North Korea’s Lazarus Group has been pushing forward with their efforts to launder funds from Bybit after executing what has been classified as the largest crypto hack in history, totaling $1.4 billion. The cyber attackers recently transferred an additional 62,200 ETH ($138 million) on March 1st. This transfer leaves them with only 156,500 Ethereum (ETH) remaining from the original theft. An analysis conducted by crypto researcher EmberCN revealed this information.
With the latest transfer, the total amount laundered by the hackers now stands at approximately 343,000 ETH, which accounts for close to 68.7% of the 499,000 ETH stolen during the attack on February 21. EmberCN’s analysis predicts that at the current pace, the hackers will likely clear the remaining funds within the next three days.
This accelerated laundering activity is happening in defiance of recent actions taken by the Federal Bureau of Investigation (FBI). The FBI publicly attributed the $1.5 billion hack to North Korea in a public service announcement on February 26th.
According to the FBI’s announcement, North Korea was identified as the perpetrator responsible for stealing around $1.5 billion in virtual assets from Bybit in February 2025. They have labeled this specific cyber operation as “TraderTraitor.”
The FBI uncovered that the TraderTraitor actors have been swift in their movements, having already converted portions of the stolen assets into Bitcoin and other cryptocurrencies, spreading them across multiple addresses on various blockchains. The FBI anticipates that these assets will undergo further laundering processes and eventually be converted into fiat currency.
In an effort to combat these illicit activities, the FBI is actively seeking assistance from the private sector.
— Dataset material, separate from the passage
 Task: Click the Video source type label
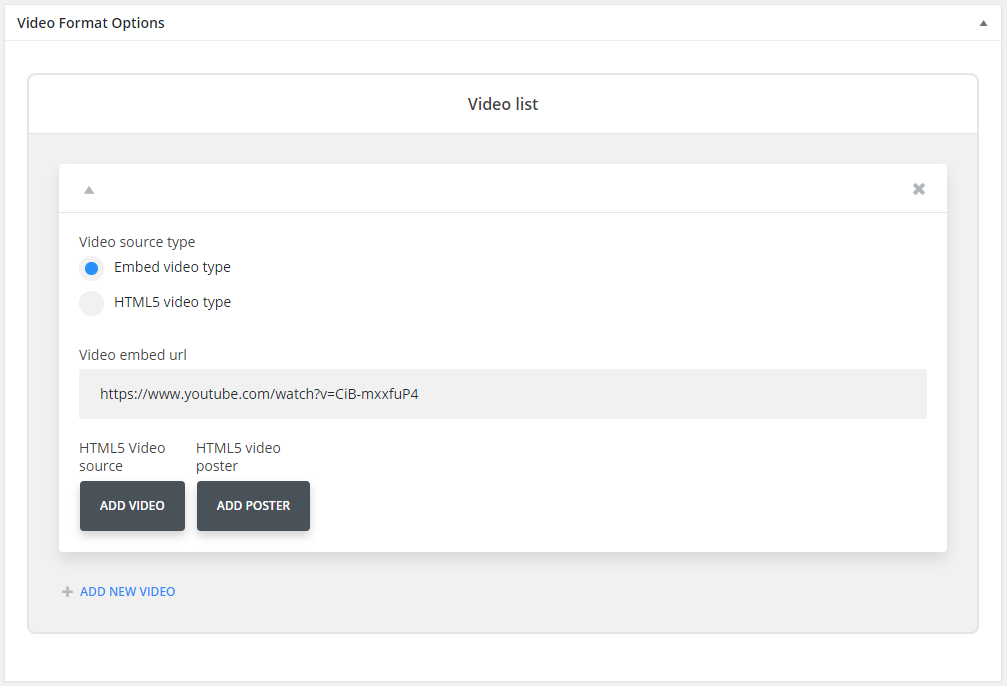click(x=137, y=242)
They have called upon RPC node operators, exchanges, bridges, blockchain analytics firms, DeFi services, and other virtual asset service providers to block transactions linked to the addresses being used by the TraderTraitor actors to launder the stolen assets.
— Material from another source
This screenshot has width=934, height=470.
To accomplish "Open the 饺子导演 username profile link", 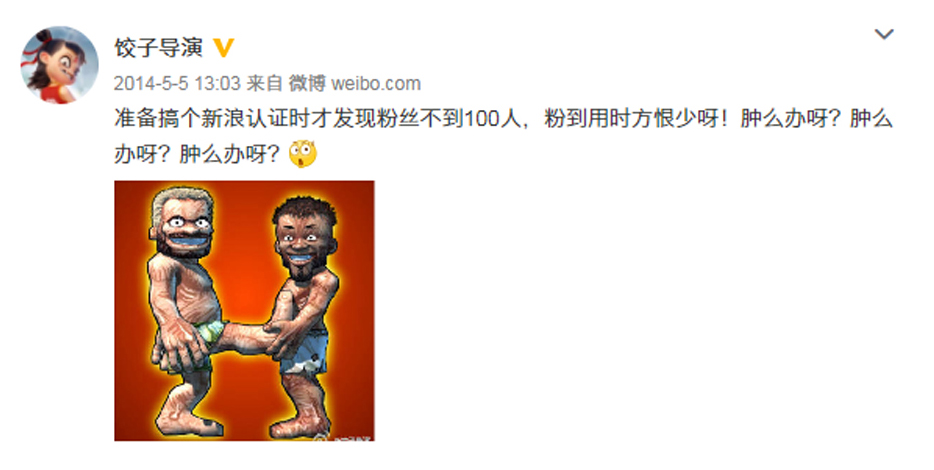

To aid in the identification of suspicious addresses, the FBI has shared addresses associated with the hackers. Additionally, blockchain analytics firm Elliptic has ramped up its monitoring efforts by flagging over 11,000 wallet addresses that may be connected to the operation.
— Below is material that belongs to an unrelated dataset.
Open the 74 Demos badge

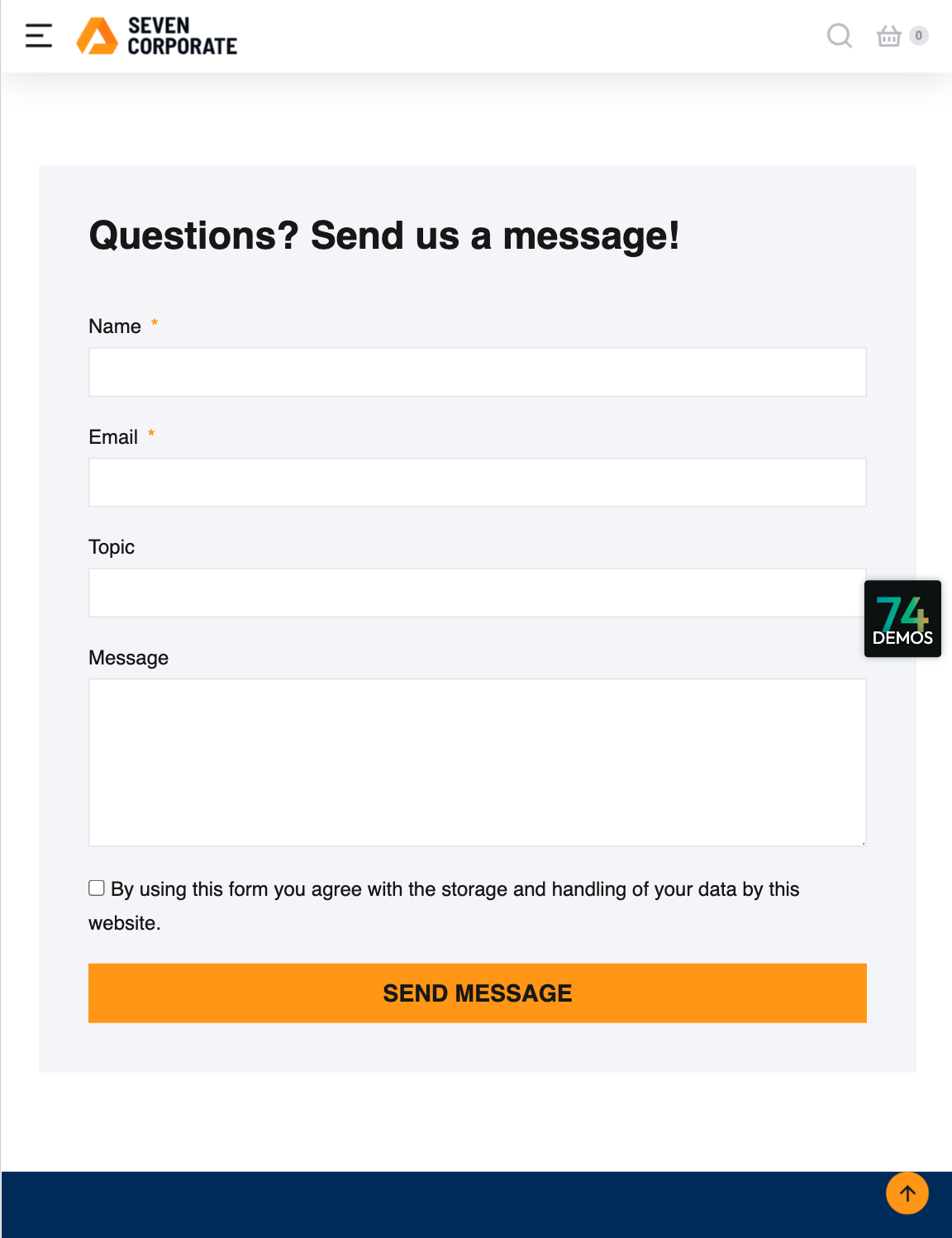click(902, 619)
Chainalysis has reported that the hackers have utilized various mixing techniques to obfuscate the trail of the stolen funds. They have also converted portions of the ETH into Bitcoin (BTC), DAI stablecoin, and other assets. The group has predominantly utilized decentralized exchanges, cross-chain bridges, and instant swap services that do not have Know Your Customer (KYC) requirements.
Despite increased scrutiny and monitoring efforts, the Lazarus Group continues to maneuver through the complexities of laundering the stolen funds, underscoring the ongoing challenges in combatting sophisticated cybercriminal activities in the crypto space. As authorities and cybersecurity experts race to apprehend and disrupt the illicit operations of these actors, the cybersecurity landscape remains dynamic and ever-evolving.